Nella civilissima Olanda, il Rapporto Remmelink, primo rapporto ufficiale commissionato dal Governo sulla “dolce morte”, ha rivelato che almeno un terzo dei 5.000 pazienti ai quali è stata somministrata la “dolce morte”, non aveva dato alcun esplicito consenso e ben 400 ammalati non avevano neppure accennato alla questione con il loro medico personale. E l’autodeterminazione dov’è finita?
Sempre in Olanda, la legalizzazione della “dolce morte” ha scatenato una vera e propria cultura della morte. Ad esempio nel St Pieters en Bloklands, un centro anziani di Amerfott, si è deliberatamente deciso di non rianimare i pazienti al di sopra di 70 anni. Un movimento, chiamato “Per volontà propria“, si batte per ottenere il “suicidio assistito” per quanti, superati i 70 anni, si sentissero “stanchi di vivere”.

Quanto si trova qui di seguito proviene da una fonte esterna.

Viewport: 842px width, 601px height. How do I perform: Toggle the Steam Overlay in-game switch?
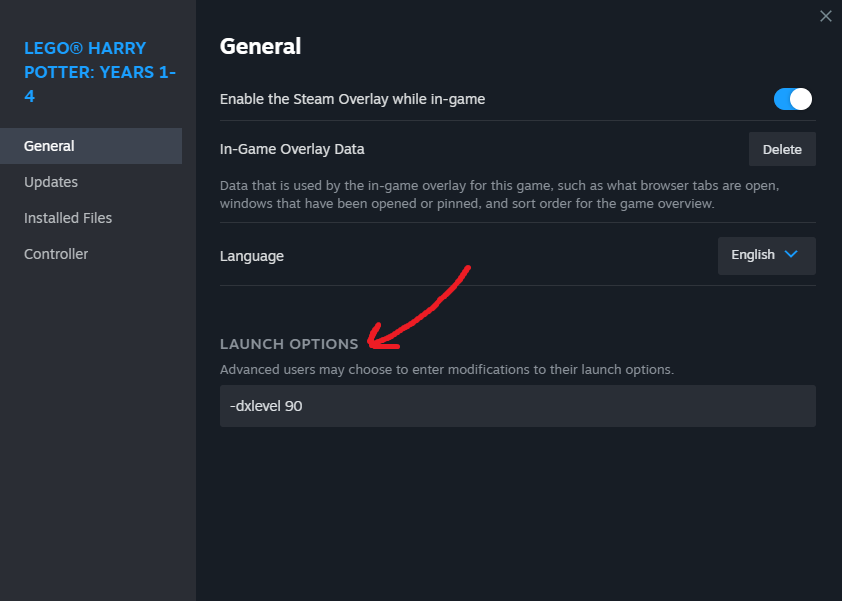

Nella vicina Svizzera, dove il suicidio assistito è legale e dove, giusto poche settimane fa, Andrè Rieder, uomo di 56 anni afflitto da sindrome depressiva, è stato ucciso e pure ripreso, mentre spirava, per un documentario in programma alla televisione svizzera tedesca. Morte in diretta per i depressi, insomma. Sono anni che comunque si recano in Svizzera persone che, pur non essendo affatto incurabili, vengono aiutate a morire. Un paio di anni fa il quotidiano The Guardian ottenne un elenco di 114 persone inglesi recatesi in terra elvetica per morire: tra queste, alcune erano malate all’addome, altre al fegato, altre ancora di artrite. Di malati terminali, insomma, neppure l’ombra. E il “caso limite”, dov’è finito?
La tendenza è talmente grave e crescente che Lucien Israël, medico e luminare francese non credente, osservando gli scenari contemporanei, pochi anni fa, nel corso di un’intervista, ebbe ad avvertire: «Se questa tendenza continua […] gli anziani dovranno difendersi dai giovani. Ma non solo: dovranno anche difendersi da medici e infermieri. Forse si comporteranno come gli anziani olandesi che, oggi, vengono a cercare protezione in Francia e in Italia. Può darsi che un giorno i nostri anziani saranno costretti a cercare rifugio nel Benin» (Contro l’eutanasia, Lindau, Torino 2007, p.86).